CodePudding user response:
A vectorized (read "much faster") solution:
a = np.array(dfa['A'].str.split('').str[1:-1].tolist())
b = np.array(dfb['B'].str.split('').str[1:-1].tolist())
dfb[['disB_1', 'disB_2', 'disB_3']] = (a != b[:, None]).sum(axis=2)
Output:
>>> dfb
B disB_1 disB_2 disB_3
0 AC 1 2 1
1 BC 2 1 1
2 CC 2 2 0
CodePudding user response:
Here's an answer that gives a result in a slightly different form than the question frames things, but uses the values of 'A' and 'B' as the index
and columns
of the dataframe result, which may be more descriptive of the ultimate result:
import pandas as pd
lists = {'A' : ['AA', 'BB', 'CC'], 'B' : ['AC', 'BC', 'CC']}
df = pd.DataFrame(data=[[sum(c != d for c, d in zip(lists['B'][i], lists['A'][j])) for j in range(len(lists['A']))] for i in range(len(lists['B']))], index=lists['B'], columns=lists['A'])
print(df)
Output:
AA BB CC
AC 1 2 1
BC 2 1 1
CC 2 2 0
Here is a performance comparison between the above approach creating a general matrix and a solution using numpy
shown in another answer which uses hardcoded column names:
import pandas as pd
import numpy as np
lists = {'A' : ['AA', 'BB', 'CC'], 'B' : ['AC', 'BC', 'CC']}
df = pd.DataFrame(data=[[sum(c != d for c, d in zip(lists['B'][i], lists['A'][j])) for j in range(len(lists['A']))] for i in range(len(lists['B']))], index=lists['B'], columns=lists['A'])
print(df)
dfa = pd.DataFrame(['AA', 'BB', 'CC'], columns=list('A'))
dfb = pd.DataFrame(['AC', 'BC', 'CC'], columns=list('B'))
def foo(dfa, dfb):
df = pd.DataFrame(data=[[sum(c != d for c, d in zip(dfb['B'][i], dfa['A'][j])) for j in range(len(dfa['A']))] for i in range(len(dfb['B']))], index=dfb['B'], columns=dfa['A'])
return df
def bar(dfa, dfb):
a = np.array(dfa['A'].str.split('').str[1:-1].tolist())

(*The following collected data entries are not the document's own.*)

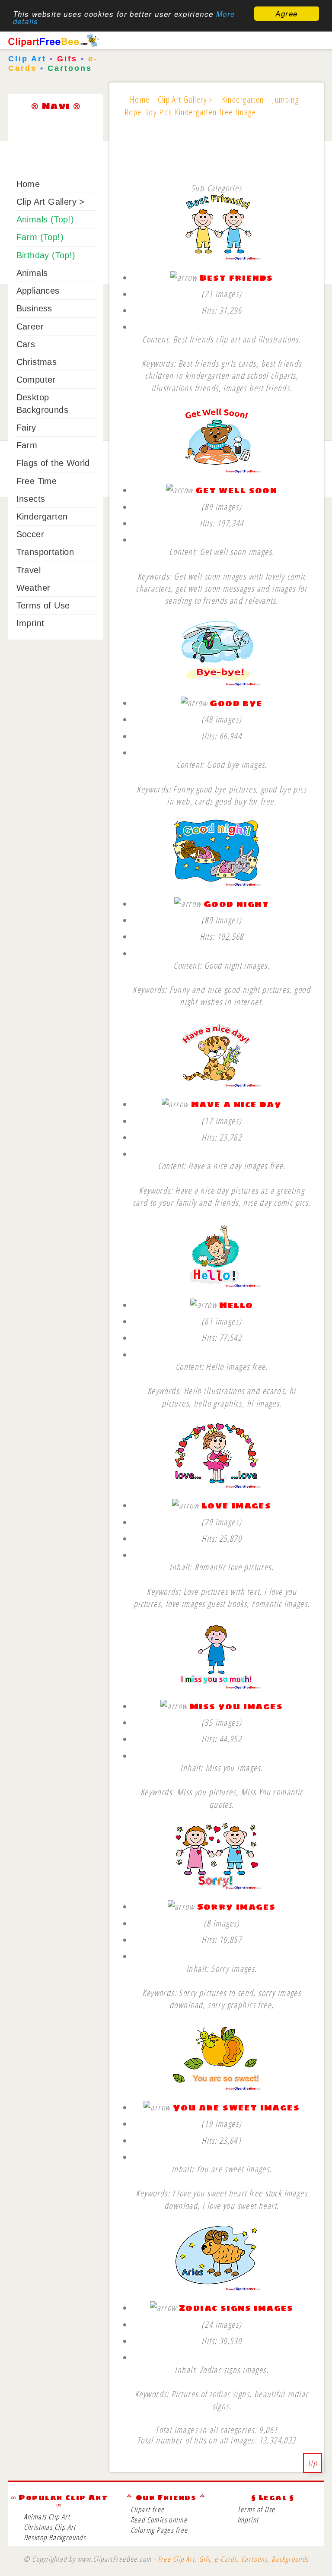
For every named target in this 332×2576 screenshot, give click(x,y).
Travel (28, 570)
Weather (33, 588)
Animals (32, 273)
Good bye (236, 703)
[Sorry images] (217, 1886)
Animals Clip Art (47, 2517)
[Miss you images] (217, 1686)
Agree (286, 13)
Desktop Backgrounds (55, 2537)
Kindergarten (42, 516)
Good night (236, 904)
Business (34, 308)
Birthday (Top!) (46, 255)
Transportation (45, 552)
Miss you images (236, 1706)
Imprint (30, 623)
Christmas (36, 362)
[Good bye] (217, 683)
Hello (236, 1305)
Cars (25, 344)
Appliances (38, 290)
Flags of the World (53, 463)
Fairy (26, 427)
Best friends (236, 277)
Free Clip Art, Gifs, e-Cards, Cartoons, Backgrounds (233, 2559)
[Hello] (217, 1284)
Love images (236, 1505)
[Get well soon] (217, 470)
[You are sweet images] (217, 2087)
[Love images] (217, 1485)
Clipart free (148, 2509)
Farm (27, 445)
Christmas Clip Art (50, 2527)
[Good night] (217, 883)
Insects (30, 499)
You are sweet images (236, 2107)
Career (30, 326)
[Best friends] (217, 257)
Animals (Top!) (45, 219)
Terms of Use (43, 605)
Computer (36, 379)
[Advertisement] (216, 159)
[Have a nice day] (217, 1084)
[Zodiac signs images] (217, 2288)
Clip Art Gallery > (50, 201)
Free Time (36, 481)
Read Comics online (159, 2520)
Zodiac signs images (236, 2307)
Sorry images (236, 1906)
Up (312, 2463)
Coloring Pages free (159, 2530)
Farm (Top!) (40, 237)
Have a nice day (236, 1104)
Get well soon (236, 490)
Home (28, 184)
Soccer (30, 534)
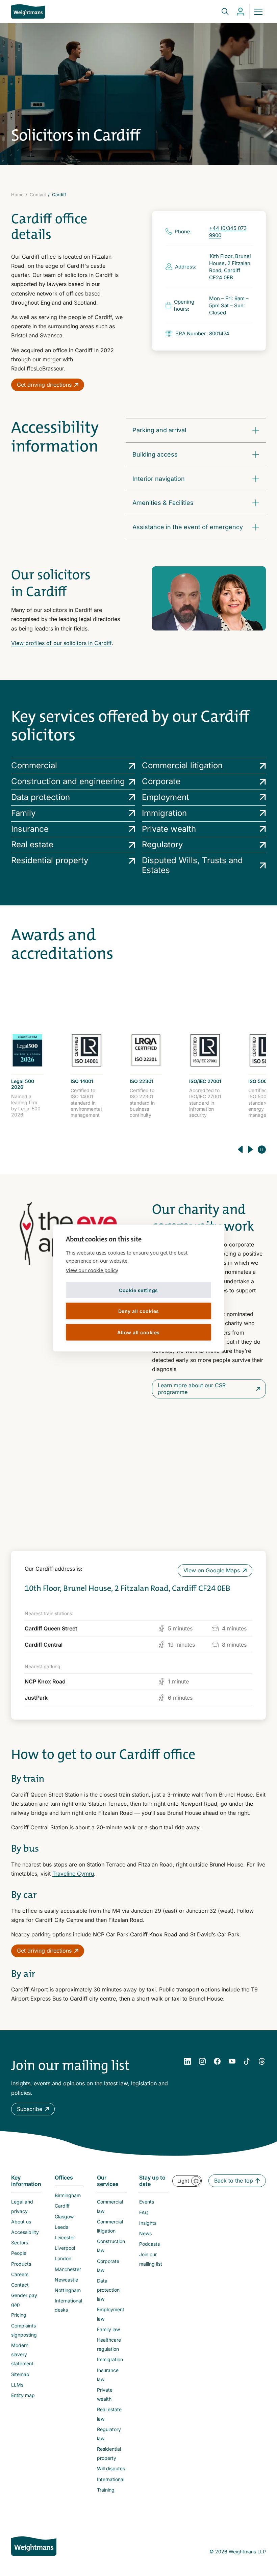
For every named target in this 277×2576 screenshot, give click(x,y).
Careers (19, 2274)
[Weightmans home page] (33, 2546)
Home (17, 194)
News (145, 2233)
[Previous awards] (240, 1149)
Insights (147, 2223)
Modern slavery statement (22, 2354)
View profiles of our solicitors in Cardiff (61, 643)
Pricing (18, 2315)
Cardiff (62, 2206)
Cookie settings (138, 1290)
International (110, 2479)
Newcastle (66, 2280)
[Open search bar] (221, 11)
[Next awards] (250, 1149)
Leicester (65, 2237)
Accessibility (25, 2232)
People (18, 2253)
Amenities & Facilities (163, 502)
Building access (155, 454)
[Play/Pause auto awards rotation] (262, 1149)
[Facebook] (217, 2061)
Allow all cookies (138, 1332)
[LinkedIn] (187, 2061)
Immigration (110, 2359)
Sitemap (20, 2374)
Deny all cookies (138, 1311)
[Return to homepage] (28, 11)
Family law (108, 2329)
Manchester (68, 2269)
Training (106, 2490)
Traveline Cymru (73, 1873)
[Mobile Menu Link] (258, 11)
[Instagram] (202, 2061)
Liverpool (65, 2248)
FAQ (144, 2212)
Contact (38, 194)
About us (21, 2221)
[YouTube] (232, 2061)
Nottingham (68, 2290)
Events (146, 2202)
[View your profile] (240, 11)
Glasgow (64, 2216)
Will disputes (111, 2468)
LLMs (17, 2385)
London (63, 2258)
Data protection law (108, 2290)
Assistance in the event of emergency (187, 527)
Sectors (19, 2242)
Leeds (61, 2227)
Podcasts (149, 2244)
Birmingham (68, 2195)
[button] (33, 2109)
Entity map (23, 2395)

b = np.array(dfb['B'].str.split('').str[1:-1].tolist())
dfb[['disB_1', 'disB_2', 'disB_3']] = (a != b[:, None]).sum(axis=2)
return dfb
import timeit
print("\nGeneral matrix approach:")
t = timeit.timeit(lambda: foo(dfa, dfb), number = 100)
print(f"timeit: {t}")
print("\nHarcoded columns approach:")
t = timeit.timeit(lambda: bar(dfa, dfb), number = 100)
print(f"timeit: {t}")
Output and performance via timeit
:
AA BB CC
AC 1 2 1
BC 2 1 1
CC 2 2 0
General matrix approach:
timeit: 0.023536499997135252
Harcoded columns approach:
timeit: 0.03922149998834357
This seems to show that the numpy
approach takes about 1.5-2x as long as the general matrix approach in this answer.